Exercise goal: The entries below are to be reproduced in full, exactly as written.

Stored items:
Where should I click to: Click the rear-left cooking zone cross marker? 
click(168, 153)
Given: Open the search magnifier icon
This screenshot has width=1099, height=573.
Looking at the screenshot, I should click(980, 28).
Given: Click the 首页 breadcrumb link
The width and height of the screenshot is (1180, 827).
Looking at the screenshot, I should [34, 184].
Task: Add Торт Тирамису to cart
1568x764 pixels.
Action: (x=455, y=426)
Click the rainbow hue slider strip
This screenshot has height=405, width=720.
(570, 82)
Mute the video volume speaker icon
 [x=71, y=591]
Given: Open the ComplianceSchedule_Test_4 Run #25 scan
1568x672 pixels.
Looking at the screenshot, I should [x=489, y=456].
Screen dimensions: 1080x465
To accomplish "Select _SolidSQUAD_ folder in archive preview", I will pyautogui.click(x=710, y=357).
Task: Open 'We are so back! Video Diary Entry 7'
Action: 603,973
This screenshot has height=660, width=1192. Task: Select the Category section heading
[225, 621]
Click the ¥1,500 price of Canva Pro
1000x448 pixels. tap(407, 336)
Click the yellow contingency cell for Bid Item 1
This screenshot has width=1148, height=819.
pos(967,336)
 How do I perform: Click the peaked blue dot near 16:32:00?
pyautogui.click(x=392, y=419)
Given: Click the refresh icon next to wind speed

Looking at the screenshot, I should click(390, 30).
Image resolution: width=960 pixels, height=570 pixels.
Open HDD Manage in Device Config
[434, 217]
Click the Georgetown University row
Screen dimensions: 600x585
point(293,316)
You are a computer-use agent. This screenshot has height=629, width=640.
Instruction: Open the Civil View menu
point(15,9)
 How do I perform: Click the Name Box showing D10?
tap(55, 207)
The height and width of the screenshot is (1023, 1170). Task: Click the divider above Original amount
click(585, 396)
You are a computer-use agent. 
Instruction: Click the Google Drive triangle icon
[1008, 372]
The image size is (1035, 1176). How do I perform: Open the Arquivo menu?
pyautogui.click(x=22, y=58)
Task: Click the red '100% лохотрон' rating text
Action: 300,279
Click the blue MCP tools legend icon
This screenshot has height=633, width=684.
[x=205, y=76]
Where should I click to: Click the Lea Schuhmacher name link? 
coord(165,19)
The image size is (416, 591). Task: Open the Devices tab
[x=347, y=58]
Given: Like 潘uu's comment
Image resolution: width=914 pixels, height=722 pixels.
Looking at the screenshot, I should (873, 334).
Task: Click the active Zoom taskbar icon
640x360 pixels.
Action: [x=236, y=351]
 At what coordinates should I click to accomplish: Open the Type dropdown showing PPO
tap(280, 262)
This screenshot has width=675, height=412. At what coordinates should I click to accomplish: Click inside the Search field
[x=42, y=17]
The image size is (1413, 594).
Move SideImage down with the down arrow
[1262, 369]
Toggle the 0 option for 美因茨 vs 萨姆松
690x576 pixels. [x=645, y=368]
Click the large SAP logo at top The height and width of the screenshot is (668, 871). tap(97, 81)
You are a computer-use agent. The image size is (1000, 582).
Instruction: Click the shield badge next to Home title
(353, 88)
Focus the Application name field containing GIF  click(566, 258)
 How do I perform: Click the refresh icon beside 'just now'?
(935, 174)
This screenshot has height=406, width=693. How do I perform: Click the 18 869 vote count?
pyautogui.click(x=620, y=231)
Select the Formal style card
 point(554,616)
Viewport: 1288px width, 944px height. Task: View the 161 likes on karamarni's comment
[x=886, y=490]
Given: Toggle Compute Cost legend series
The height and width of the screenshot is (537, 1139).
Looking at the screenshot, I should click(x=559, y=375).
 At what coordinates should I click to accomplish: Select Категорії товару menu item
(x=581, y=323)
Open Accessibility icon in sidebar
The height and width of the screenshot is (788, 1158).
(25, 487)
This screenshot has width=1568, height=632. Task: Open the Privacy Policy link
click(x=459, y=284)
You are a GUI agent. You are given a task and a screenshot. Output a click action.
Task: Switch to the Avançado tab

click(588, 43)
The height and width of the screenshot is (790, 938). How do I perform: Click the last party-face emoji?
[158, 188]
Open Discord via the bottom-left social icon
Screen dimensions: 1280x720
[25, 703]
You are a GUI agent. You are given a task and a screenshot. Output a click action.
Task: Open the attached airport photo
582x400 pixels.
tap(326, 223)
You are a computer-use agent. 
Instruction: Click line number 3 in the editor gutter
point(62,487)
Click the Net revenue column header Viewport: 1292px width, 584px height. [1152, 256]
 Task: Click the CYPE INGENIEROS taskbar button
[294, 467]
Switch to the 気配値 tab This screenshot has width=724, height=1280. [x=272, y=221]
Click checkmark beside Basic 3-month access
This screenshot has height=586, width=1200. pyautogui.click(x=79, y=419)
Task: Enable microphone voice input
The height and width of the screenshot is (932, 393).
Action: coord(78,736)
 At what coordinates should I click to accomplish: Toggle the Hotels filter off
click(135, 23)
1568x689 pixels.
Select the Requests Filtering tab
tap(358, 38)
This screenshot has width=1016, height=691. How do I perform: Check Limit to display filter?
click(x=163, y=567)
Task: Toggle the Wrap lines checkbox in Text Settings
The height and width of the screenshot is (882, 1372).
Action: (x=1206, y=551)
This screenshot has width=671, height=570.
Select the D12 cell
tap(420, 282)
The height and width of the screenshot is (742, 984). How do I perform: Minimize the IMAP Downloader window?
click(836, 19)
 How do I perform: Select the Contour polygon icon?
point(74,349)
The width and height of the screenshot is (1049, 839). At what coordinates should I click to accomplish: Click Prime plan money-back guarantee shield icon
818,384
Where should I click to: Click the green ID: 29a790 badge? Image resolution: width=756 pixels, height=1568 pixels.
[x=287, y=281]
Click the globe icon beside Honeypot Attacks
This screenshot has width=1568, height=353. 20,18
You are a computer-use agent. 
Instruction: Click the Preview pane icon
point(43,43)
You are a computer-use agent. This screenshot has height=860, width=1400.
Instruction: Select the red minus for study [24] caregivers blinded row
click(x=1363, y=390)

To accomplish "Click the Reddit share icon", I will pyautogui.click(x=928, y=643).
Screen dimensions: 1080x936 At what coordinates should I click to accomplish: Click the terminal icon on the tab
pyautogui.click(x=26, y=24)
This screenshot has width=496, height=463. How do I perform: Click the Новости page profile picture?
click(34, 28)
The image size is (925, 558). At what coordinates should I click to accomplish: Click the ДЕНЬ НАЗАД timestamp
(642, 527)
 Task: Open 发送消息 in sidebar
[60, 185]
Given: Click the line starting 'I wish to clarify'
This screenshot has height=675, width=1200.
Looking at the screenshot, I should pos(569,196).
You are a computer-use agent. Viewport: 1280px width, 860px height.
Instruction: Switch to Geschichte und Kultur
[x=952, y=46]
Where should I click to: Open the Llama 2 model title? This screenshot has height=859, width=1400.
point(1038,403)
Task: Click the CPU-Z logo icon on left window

Written answer:
Where should I click to: Click the rear-left cooking zone cross marker? 
click(168, 153)
Given: Open the search magnifier icon
This screenshot has width=1099, height=573.
Looking at the screenshot, I should click(980, 28).
Given: Click the 首页 breadcrumb link
The width and height of the screenshot is (1180, 827).
Looking at the screenshot, I should [34, 184].
Task: Add Торт Тирамису to cart
1568x764 pixels.
Action: (x=455, y=426)
Click the rainbow hue slider strip
This screenshot has height=405, width=720.
(570, 82)
Mute the video volume speaker icon
 [x=71, y=591]
Given: Open the ComplianceSchedule_Test_4 Run #25 scan
1568x672 pixels.
Looking at the screenshot, I should [x=489, y=456].
Screen dimensions: 1080x465
To accomplish "Select _SolidSQUAD_ folder in archive preview", I will pyautogui.click(x=710, y=357).
Task: Open 'We are so back! Video Diary Entry 7'
Action: 603,973
This screenshot has height=660, width=1192. Task: Select the Category section heading
[225, 621]
Click the ¥1,500 price of Canva Pro
1000x448 pixels. tap(407, 336)
Click the yellow contingency cell for Bid Item 1
This screenshot has width=1148, height=819.
pos(967,336)
 How do I perform: Click the peaked blue dot near 16:32:00?
pyautogui.click(x=392, y=419)
Given: Click the refresh icon next to wind speed

Looking at the screenshot, I should click(390, 30).
Image resolution: width=960 pixels, height=570 pixels.
Open HDD Manage in Device Config
[434, 217]
Click the Georgetown University row
Screen dimensions: 600x585
point(293,316)
You are a computer-use agent. This screenshot has height=629, width=640.
Instruction: Open the Civil View menu
point(15,9)
 How do I perform: Click the Name Box showing D10?
tap(55, 207)
The height and width of the screenshot is (1023, 1170). Task: Click the divider above Original amount
click(585, 396)
You are a computer-use agent. 
Instruction: Click the Google Drive triangle icon
[1008, 372]
The image size is (1035, 1176). How do I perform: Open the Arquivo menu?
pyautogui.click(x=22, y=58)
Task: Click the red '100% лохотрон' rating text
Action: 300,279
Click the blue MCP tools legend icon
This screenshot has height=633, width=684.
[x=205, y=76]
Where should I click to: Click the Lea Schuhmacher name link? 
coord(165,19)
The image size is (416, 591). Task: Open the Devices tab
[x=347, y=58]
Given: Like 潘uu's comment
Image resolution: width=914 pixels, height=722 pixels.
Looking at the screenshot, I should (873, 334).
Task: Click the active Zoom taskbar icon
640x360 pixels.
Action: [x=236, y=351]
 At what coordinates should I click to accomplish: Open the Type dropdown showing PPO
tap(280, 262)
This screenshot has width=675, height=412. At what coordinates should I click to accomplish: Click inside the Search field
[x=42, y=17]
The image size is (1413, 594).
Move SideImage down with the down arrow
[1262, 369]
Toggle the 0 option for 美因茨 vs 萨姆松
690x576 pixels. [x=645, y=368]
Click the large SAP logo at top The height and width of the screenshot is (668, 871). tap(97, 81)
You are a computer-use agent. The image size is (1000, 582).
Instruction: Click the shield badge next to Home title
(353, 88)
Focus the Application name field containing GIF  click(566, 258)
 How do I perform: Click the refresh icon beside 'just now'?
(935, 174)
This screenshot has height=406, width=693. How do I perform: Click the 18 869 vote count?
pyautogui.click(x=620, y=231)
Select the Formal style card
 point(554,616)
Viewport: 1288px width, 944px height. Task: View the 161 likes on karamarni's comment
[x=886, y=490]
Given: Toggle Compute Cost legend series
The height and width of the screenshot is (537, 1139).
Looking at the screenshot, I should click(x=559, y=375).
 At what coordinates should I click to accomplish: Select Категорії товару menu item
(x=581, y=323)
Open Accessibility icon in sidebar
The height and width of the screenshot is (788, 1158).
(25, 487)
This screenshot has width=1568, height=632. Task: Open the Privacy Policy link
click(x=459, y=284)
You are a GUI agent. You are given a task and a screenshot. Output a click action.
Task: Switch to the Avançado tab

click(588, 43)
The height and width of the screenshot is (790, 938). How do I perform: Click the last party-face emoji?
[158, 188]
Open Discord via the bottom-left social icon
Screen dimensions: 1280x720
[25, 703]
You are a GUI agent. You are given a task and a screenshot. Output a click action.
Task: Open the attached airport photo
582x400 pixels.
tap(326, 223)
You are a computer-use agent. 
Instruction: Click line number 3 in the editor gutter
point(62,487)
Click the Net revenue column header Viewport: 1292px width, 584px height. [1152, 256]
 Task: Click the CYPE INGENIEROS taskbar button
[294, 467]
Switch to the 気配値 tab This screenshot has width=724, height=1280. [x=272, y=221]
Click checkmark beside Basic 3-month access
This screenshot has height=586, width=1200. pyautogui.click(x=79, y=419)
Task: Enable microphone voice input
The height and width of the screenshot is (932, 393).
Action: coord(78,736)
 At what coordinates should I click to accomplish: Toggle the Hotels filter off
click(135, 23)
1568x689 pixels.
Select the Requests Filtering tab
tap(358, 38)
This screenshot has width=1016, height=691. How do I perform: Check Limit to display filter?
click(x=163, y=567)
Task: Toggle the Wrap lines checkbox in Text Settings
The height and width of the screenshot is (882, 1372).
Action: (x=1206, y=551)
This screenshot has width=671, height=570.
Select the D12 cell
tap(420, 282)
The height and width of the screenshot is (742, 984). How do I perform: Minimize the IMAP Downloader window?
click(836, 19)
 How do I perform: Select the Contour polygon icon?
point(74,349)
The width and height of the screenshot is (1049, 839). At what coordinates should I click to accomplish: Click Prime plan money-back guarantee shield icon
818,384
Where should I click to: Click the green ID: 29a790 badge? Image resolution: width=756 pixels, height=1568 pixels.
[x=287, y=281]
Click the globe icon beside Honeypot Attacks
This screenshot has width=1568, height=353. 20,18
You are a computer-use agent. 
Instruction: Click the Preview pane icon
point(43,43)
You are a computer-use agent. This screenshot has height=860, width=1400.
Instruction: Select the red minus for study [24] caregivers blinded row
click(x=1363, y=390)

To accomplish "Click the Reddit share icon", I will pyautogui.click(x=928, y=643).
Screen dimensions: 1080x936 At what coordinates should I click to accomplish: Click the terminal icon on the tab
pyautogui.click(x=26, y=24)
This screenshot has width=496, height=463. How do I perform: Click the Новости page profile picture?
click(34, 28)
The image size is (925, 558). At what coordinates should I click to accomplish: Click the ДЕНЬ НАЗАД timestamp
(642, 527)
 Task: Open 发送消息 in sidebar
[60, 185]
Given: Click the line starting 'I wish to clarify'
This screenshot has height=675, width=1200.
Looking at the screenshot, I should pos(569,196).
You are a computer-use agent. Viewport: 1280px width, 860px height.
Instruction: Switch to Geschichte und Kultur
[x=952, y=46]
Where should I click to: Open the Llama 2 model title? This screenshot has height=859, width=1400.
point(1038,403)
Task: Click the CPU-Z logo icon on left window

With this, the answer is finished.